- The paper introduces SFG, a generative framework that recasts CTR prediction as feature generation, addressing embedding collapse and redundancy.
- It employs an encoder-decoder architecture leveraging supervised signals to enhance AUC and reduce logloss across benchmark datasets.
- Empirical evaluations demonstrate significant GMV and CTR lifts in production, highlighting the method’s practical deployment benefits.
A Generative Paradigm for CTR Prediction: From Feature Interaction to Feature Generation
Motivation and Limitations of Discriminative Paradigms
Click-Through Rate (CTR) prediction underpins large-scale recommender systems, driving user engagement and advertising revenue. Traditionally, CTR models utilize discriminative architectures, focusing on explicit or implicit feature interactions—typically via raw ID embeddings and multi-layer perceptrons (MLPs) or factorization approaches. This discriminative paradigm, while widely adopted, introduces structural limitations:
- Embedding Dimensional Collapse: Discriminative feature interaction, especially with low-cardinality fields, leads to low-rank embedding spaces ("interaction collapse"), restricting the information capacity of the learned representations.

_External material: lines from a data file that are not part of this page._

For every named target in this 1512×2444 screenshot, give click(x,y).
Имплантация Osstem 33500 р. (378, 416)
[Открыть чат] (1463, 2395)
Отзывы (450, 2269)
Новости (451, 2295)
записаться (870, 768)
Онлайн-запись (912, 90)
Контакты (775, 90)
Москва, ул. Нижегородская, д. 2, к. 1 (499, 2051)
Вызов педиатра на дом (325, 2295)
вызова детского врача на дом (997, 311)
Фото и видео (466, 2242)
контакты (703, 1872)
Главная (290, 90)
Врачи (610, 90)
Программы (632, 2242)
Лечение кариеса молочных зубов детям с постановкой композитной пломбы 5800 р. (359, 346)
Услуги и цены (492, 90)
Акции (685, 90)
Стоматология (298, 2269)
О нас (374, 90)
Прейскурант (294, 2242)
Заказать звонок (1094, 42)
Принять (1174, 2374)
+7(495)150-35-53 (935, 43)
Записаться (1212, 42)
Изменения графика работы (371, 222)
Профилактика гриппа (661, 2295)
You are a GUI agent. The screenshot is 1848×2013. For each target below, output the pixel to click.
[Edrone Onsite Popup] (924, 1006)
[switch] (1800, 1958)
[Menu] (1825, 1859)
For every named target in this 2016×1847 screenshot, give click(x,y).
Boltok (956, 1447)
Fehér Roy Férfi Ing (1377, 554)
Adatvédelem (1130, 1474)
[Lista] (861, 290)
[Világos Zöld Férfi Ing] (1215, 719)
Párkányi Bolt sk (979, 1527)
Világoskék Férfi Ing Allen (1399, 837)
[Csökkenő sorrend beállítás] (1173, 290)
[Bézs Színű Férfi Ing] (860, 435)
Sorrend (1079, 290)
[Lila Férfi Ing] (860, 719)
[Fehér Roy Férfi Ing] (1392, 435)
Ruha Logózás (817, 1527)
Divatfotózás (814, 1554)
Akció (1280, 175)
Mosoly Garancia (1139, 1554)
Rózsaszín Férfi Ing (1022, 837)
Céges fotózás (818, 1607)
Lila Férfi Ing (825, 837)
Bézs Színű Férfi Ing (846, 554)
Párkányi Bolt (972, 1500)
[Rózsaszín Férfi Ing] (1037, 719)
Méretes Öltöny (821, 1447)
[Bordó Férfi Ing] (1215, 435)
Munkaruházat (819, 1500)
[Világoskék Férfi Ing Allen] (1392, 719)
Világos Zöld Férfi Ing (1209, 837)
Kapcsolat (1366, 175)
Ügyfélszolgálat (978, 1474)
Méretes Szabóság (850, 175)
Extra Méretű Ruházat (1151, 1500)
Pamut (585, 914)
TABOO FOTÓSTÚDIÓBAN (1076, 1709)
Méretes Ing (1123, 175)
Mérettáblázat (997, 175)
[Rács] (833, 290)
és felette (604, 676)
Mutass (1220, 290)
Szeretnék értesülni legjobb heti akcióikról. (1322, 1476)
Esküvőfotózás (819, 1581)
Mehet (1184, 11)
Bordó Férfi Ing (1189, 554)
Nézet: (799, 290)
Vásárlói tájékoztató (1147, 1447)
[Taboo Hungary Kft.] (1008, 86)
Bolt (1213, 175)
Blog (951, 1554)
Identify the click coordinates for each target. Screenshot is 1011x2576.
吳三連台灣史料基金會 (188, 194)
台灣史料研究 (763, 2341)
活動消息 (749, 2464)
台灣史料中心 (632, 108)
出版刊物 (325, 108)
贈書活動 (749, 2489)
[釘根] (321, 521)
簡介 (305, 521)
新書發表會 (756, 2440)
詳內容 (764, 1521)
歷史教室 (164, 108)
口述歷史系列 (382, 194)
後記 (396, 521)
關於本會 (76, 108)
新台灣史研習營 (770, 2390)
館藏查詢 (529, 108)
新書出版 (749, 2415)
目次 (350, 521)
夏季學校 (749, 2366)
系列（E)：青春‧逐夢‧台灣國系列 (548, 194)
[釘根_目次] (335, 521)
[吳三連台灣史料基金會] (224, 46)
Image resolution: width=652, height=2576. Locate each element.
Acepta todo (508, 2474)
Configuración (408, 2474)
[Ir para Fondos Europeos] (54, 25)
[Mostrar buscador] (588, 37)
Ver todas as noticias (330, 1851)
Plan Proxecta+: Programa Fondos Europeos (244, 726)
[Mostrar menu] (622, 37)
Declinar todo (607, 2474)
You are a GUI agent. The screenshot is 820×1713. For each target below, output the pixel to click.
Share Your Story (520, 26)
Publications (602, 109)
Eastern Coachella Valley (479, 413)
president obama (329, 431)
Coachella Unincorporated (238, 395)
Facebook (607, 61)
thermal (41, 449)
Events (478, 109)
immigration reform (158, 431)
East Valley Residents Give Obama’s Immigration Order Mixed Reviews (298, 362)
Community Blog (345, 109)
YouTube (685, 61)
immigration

- Information Redundancy: Excessive feature interactions result in highly redundant embeddings, violating redundancy reduction principles that are crucial for unsupervised and supervised representation learning.
- Ignorance of P(X): Discriminative models optimize P(Y∣X) but do not explicitly model P(X), limiting their ability to capture the complex co-occurrence structure inherent in multi-field categorical data.
The Supervised Feature Generation Framework
The paper proposes Supervised Feature Generation (SFG), a generative modeling framework for CTR prediction. SFG reformulates feature interaction as feature generation, leveraging supervised signals rather than traditional self-supervision. The architecture consists of two principal modules:
- Encoder: For each feature, a field-wise, one-layer non-linear MLP transforms the concatenation of all feature embeddings into a hidden representation.
- Decoder: Feature-specific linear projections map each hidden representation back to the original feature space, allowing the decoder to regenerate every feature's embedding from the encoded global context.
Rather than modeling ordered sequences as in next-token prediction, SFG employs an All-Predict-All paradigm, reflecting the unordered, multi-field structure of CTR data.
Figure 1: Various generative paradigms; SFG adopts the "all predict all" approach for categorical multi-field CTR data, using supervised generative loss.
Figure 2: The SFG architecture, where the encoder aggregates all features and the decoder predicts all features, creating a fully connected generative process.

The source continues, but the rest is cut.